Work order: Nothing but the lines from the start of the data through the line with "You are a GUI" should appear in the answer, each retyped exactly, and pictures should not.

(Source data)

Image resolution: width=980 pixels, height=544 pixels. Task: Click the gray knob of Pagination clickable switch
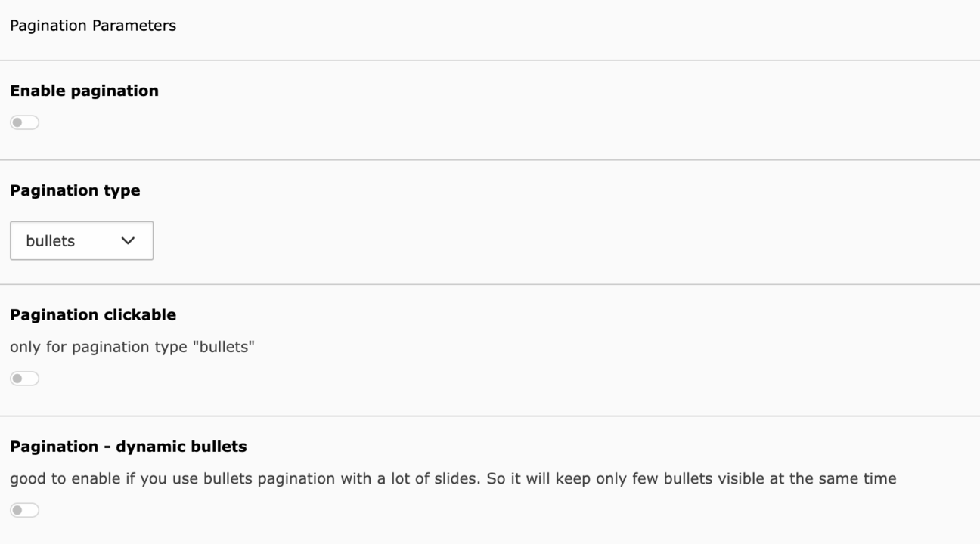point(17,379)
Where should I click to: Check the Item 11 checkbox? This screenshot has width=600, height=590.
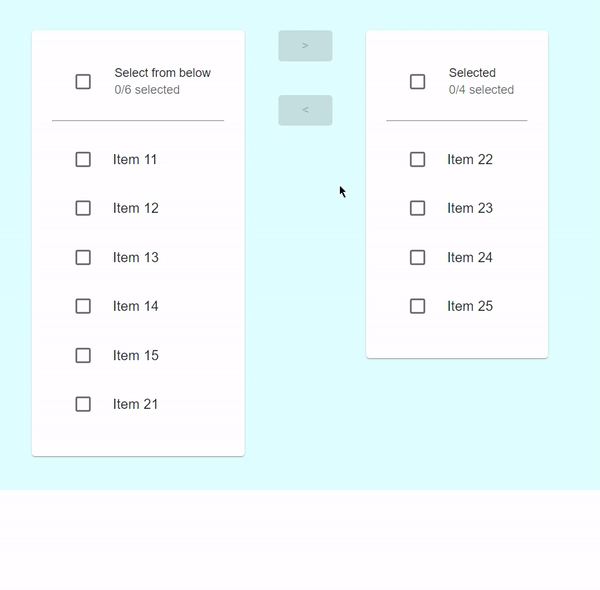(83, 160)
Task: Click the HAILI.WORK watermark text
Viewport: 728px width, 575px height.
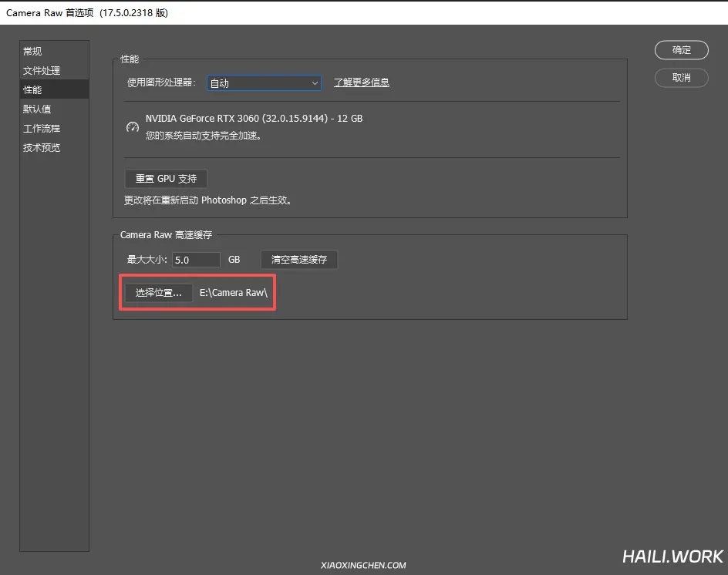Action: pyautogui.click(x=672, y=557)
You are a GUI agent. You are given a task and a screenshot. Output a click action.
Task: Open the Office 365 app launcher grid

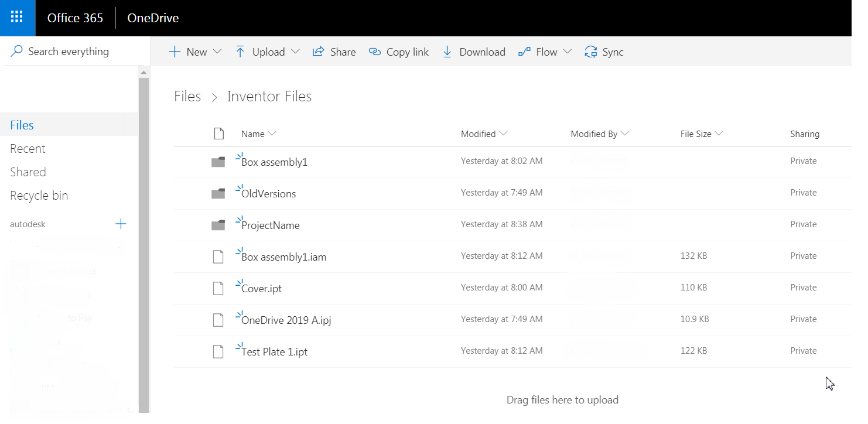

Output:
Image resolution: width=980 pixels, height=544 pixels. Task: Click the gray knob of Pagination clickable switch
point(17,379)
Where should I click to: Check the Item 11 checkbox? This screenshot has width=600, height=590.
(83, 160)
Task: Click the HAILI.WORK watermark text
Viewport: 728px width, 575px height.
Action: pyautogui.click(x=672, y=557)
You are a GUI agent. You are given a task and a screenshot. Output a click action.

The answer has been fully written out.